Petrúcio Ferreira foi além. Horas antes de conquistar o bicampeonato mundial na prova, ele voou pela pista do Dubai Club for People of Determination e cravou o novo recorde mundial nos 100m T47, ainda na semifinal. Marcou 10s42, dois centésimos abaixo do tempo da final: 10s44.

Foi o segundo ouro em duas provas do brasileiro no Mundial de Atletismo Paralímpico. A outra foi nos 400m com direito a recorde do campeonato. Ele ainda corre mais uma em Dubai, os 4×100 misto.

Petrúcio Ferreira provou que está preparado para dominar as provas de velocidade na categoria T 47 (amputados de membros superiores), – Só alegria! Este Mundial foi um teste para Tóquio. A prova dos 400m não é a minha especialidade, mas quando eu entro para um desafio, eu vou até o final. Comecei a atacar nos metros finais e vi que poderia ter um bom resultado – falou Petrúcio após a corrida para o GloboEsporte.com.

Logo após a vitória, Petrúcio vestiu chapéu de couro típico do Nordeste. O velocista que é paraibano, de São José de Brejo do Cruz, dedicou a vitória a todos os nordestinos.

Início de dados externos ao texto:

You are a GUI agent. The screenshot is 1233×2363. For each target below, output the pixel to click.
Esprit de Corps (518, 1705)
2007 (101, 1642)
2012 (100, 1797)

– Eu disse ao meu técnico que se vencesse a prova, ele me entregaria o chapéu para mostrar que fui guerreiro para chegar até aqui. Todos os nordestinos vão reconhecer este chapéu de couro. Eu quero mostrar a garra e a força do povo nordestino. No início eu sofri preconceito, mas hoje eu tenho muito orgulho!

O paraibano Petrúcio Ferreira, tem 22 anos.